• **The problem**
Retype every record that follows, character for character.

Start of Task data

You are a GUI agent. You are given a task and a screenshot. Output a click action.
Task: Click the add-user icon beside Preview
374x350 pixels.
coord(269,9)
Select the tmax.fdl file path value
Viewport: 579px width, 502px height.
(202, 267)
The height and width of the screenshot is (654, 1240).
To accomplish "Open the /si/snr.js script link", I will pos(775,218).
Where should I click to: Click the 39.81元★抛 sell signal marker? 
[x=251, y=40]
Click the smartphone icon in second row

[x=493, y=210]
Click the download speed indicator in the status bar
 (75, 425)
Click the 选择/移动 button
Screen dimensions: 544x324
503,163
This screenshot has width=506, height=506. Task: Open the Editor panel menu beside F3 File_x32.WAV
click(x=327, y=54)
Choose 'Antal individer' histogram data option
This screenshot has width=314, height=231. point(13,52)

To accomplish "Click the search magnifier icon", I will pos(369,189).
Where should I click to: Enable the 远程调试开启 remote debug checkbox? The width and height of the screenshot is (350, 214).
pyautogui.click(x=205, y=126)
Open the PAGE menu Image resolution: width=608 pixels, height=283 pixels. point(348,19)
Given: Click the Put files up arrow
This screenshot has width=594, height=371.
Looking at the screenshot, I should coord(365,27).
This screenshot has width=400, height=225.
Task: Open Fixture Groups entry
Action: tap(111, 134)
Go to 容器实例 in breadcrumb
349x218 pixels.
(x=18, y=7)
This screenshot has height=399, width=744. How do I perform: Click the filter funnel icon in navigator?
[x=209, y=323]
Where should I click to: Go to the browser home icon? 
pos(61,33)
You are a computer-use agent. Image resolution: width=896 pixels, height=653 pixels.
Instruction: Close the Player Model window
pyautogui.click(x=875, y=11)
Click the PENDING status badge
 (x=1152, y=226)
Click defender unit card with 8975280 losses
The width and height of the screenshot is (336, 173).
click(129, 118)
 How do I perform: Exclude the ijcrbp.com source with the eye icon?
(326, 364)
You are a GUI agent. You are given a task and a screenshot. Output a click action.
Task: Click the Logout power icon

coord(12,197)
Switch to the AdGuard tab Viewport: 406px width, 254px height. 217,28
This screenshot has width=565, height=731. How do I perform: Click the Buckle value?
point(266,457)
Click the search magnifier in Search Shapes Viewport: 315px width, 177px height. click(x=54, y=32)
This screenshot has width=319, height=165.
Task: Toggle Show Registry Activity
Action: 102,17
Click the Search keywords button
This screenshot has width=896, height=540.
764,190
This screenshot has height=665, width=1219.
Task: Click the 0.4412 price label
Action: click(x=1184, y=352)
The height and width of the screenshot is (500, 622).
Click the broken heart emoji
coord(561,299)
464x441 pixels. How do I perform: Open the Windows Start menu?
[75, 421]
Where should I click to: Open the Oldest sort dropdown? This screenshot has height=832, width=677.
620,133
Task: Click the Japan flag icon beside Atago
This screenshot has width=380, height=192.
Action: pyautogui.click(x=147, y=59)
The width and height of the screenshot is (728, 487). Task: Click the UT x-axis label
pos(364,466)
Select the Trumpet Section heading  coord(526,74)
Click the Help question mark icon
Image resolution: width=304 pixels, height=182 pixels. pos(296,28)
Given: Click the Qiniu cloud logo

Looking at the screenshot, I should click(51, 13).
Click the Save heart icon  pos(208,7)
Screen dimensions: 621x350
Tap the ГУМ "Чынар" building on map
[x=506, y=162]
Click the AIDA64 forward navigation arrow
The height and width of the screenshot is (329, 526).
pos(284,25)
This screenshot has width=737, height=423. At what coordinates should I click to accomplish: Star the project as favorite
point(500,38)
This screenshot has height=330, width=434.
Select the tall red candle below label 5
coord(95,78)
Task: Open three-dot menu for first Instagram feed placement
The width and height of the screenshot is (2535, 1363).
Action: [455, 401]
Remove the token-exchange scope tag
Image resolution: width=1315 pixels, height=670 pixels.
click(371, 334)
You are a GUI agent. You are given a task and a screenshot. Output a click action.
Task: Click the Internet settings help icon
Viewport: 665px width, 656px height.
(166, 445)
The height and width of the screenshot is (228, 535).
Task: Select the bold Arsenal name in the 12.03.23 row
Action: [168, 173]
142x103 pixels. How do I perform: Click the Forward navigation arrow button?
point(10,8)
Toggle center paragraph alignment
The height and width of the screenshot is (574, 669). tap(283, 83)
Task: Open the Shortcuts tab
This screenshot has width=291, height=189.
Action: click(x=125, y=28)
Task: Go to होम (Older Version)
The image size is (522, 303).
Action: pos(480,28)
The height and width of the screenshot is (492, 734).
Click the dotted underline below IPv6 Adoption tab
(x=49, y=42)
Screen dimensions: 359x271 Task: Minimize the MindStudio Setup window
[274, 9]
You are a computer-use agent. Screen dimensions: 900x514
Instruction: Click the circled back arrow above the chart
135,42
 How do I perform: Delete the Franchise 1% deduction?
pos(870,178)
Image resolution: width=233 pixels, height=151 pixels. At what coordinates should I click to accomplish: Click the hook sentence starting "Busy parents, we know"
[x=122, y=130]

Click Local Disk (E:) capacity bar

End of Task data

• **Solution to this exercise**
You are a GUI agent. You are given a task and a screenshot. Output a click action.
Task: Click the add-user icon beside Preview
374x350 pixels.
coord(269,9)
Select the tmax.fdl file path value
Viewport: 579px width, 502px height.
(202, 267)
The height and width of the screenshot is (654, 1240).
To accomplish "Open the /si/snr.js script link", I will pos(775,218).
Where should I click to: Click the 39.81元★抛 sell signal marker? 
[x=251, y=40]
Click the smartphone icon in second row

[x=493, y=210]
Click the download speed indicator in the status bar
 (75, 425)
Click the 选择/移动 button
Screen dimensions: 544x324
503,163
This screenshot has width=506, height=506. Task: Open the Editor panel menu beside F3 File_x32.WAV
click(x=327, y=54)
Choose 'Antal individer' histogram data option
This screenshot has width=314, height=231. point(13,52)

To accomplish "Click the search magnifier icon", I will pos(369,189).
Where should I click to: Enable the 远程调试开启 remote debug checkbox? The width and height of the screenshot is (350, 214).
pyautogui.click(x=205, y=126)
Open the PAGE menu Image resolution: width=608 pixels, height=283 pixels. point(348,19)
Given: Click the Put files up arrow
This screenshot has width=594, height=371.
Looking at the screenshot, I should coord(365,27).
This screenshot has width=400, height=225.
Task: Open Fixture Groups entry
Action: tap(111, 134)
Go to 容器实例 in breadcrumb
349x218 pixels.
(x=18, y=7)
This screenshot has height=399, width=744. How do I perform: Click the filter funnel icon in navigator?
[x=209, y=323]
Where should I click to: Go to the browser home icon? 
pos(61,33)
You are a computer-use agent. Image resolution: width=896 pixels, height=653 pixels.
Instruction: Close the Player Model window
pyautogui.click(x=875, y=11)
Click the PENDING status badge
 (x=1152, y=226)
Click defender unit card with 8975280 losses
The width and height of the screenshot is (336, 173).
click(129, 118)
 How do I perform: Exclude the ijcrbp.com source with the eye icon?
(326, 364)
You are a GUI agent. You are given a task and a screenshot. Output a click action.
Task: Click the Logout power icon

coord(12,197)
Switch to the AdGuard tab Viewport: 406px width, 254px height. 217,28
This screenshot has width=565, height=731. How do I perform: Click the Buckle value?
point(266,457)
Click the search magnifier in Search Shapes Viewport: 315px width, 177px height. click(x=54, y=32)
This screenshot has width=319, height=165.
Task: Toggle Show Registry Activity
Action: 102,17
Click the Search keywords button
This screenshot has width=896, height=540.
764,190
This screenshot has height=665, width=1219.
Task: Click the 0.4412 price label
Action: click(x=1184, y=352)
The height and width of the screenshot is (500, 622).
Click the broken heart emoji
coord(561,299)
464x441 pixels. How do I perform: Open the Windows Start menu?
[75, 421]
Where should I click to: Open the Oldest sort dropdown? This screenshot has height=832, width=677.
620,133
Task: Click the Japan flag icon beside Atago
This screenshot has width=380, height=192.
Action: pyautogui.click(x=147, y=59)
The width and height of the screenshot is (728, 487). Task: Click the UT x-axis label
pos(364,466)
Select the Trumpet Section heading  coord(526,74)
Click the Help question mark icon
Image resolution: width=304 pixels, height=182 pixels. pos(296,28)
Given: Click the Qiniu cloud logo

Looking at the screenshot, I should click(51, 13).
Click the Save heart icon  pos(208,7)
Screen dimensions: 621x350
Tap the ГУМ "Чынар" building on map
[x=506, y=162]
Click the AIDA64 forward navigation arrow
The height and width of the screenshot is (329, 526).
pos(284,25)
This screenshot has width=737, height=423. At what coordinates should I click to accomplish: Star the project as favorite
point(500,38)
This screenshot has height=330, width=434.
Select the tall red candle below label 5
coord(95,78)
Task: Open three-dot menu for first Instagram feed placement
The width and height of the screenshot is (2535, 1363).
Action: [455, 401]
Remove the token-exchange scope tag
Image resolution: width=1315 pixels, height=670 pixels.
click(371, 334)
You are a GUI agent. You are given a task and a screenshot. Output a click action.
Task: Click the Internet settings help icon
Viewport: 665px width, 656px height.
(166, 445)
The height and width of the screenshot is (228, 535).
Task: Select the bold Arsenal name in the 12.03.23 row
Action: [168, 173]
142x103 pixels. How do I perform: Click the Forward navigation arrow button?
point(10,8)
Toggle center paragraph alignment
The height and width of the screenshot is (574, 669). tap(283, 83)
Task: Open the Shortcuts tab
This screenshot has width=291, height=189.
Action: click(x=125, y=28)
Task: Go to होम (Older Version)
The image size is (522, 303).
Action: pos(480,28)
The height and width of the screenshot is (492, 734).
Click the dotted underline below IPv6 Adoption tab
(x=49, y=42)
Screen dimensions: 359x271 Task: Minimize the MindStudio Setup window
[274, 9]
You are a computer-use agent. Screen dimensions: 900x514
Instruction: Click the circled back arrow above the chart
135,42
 How do I perform: Delete the Franchise 1% deduction?
pos(870,178)
Image resolution: width=233 pixels, height=151 pixels. At what coordinates should I click to accomplish: Click the hook sentence starting "Busy parents, we know"
[x=122, y=130]

Click Local Disk (E:) capacity bar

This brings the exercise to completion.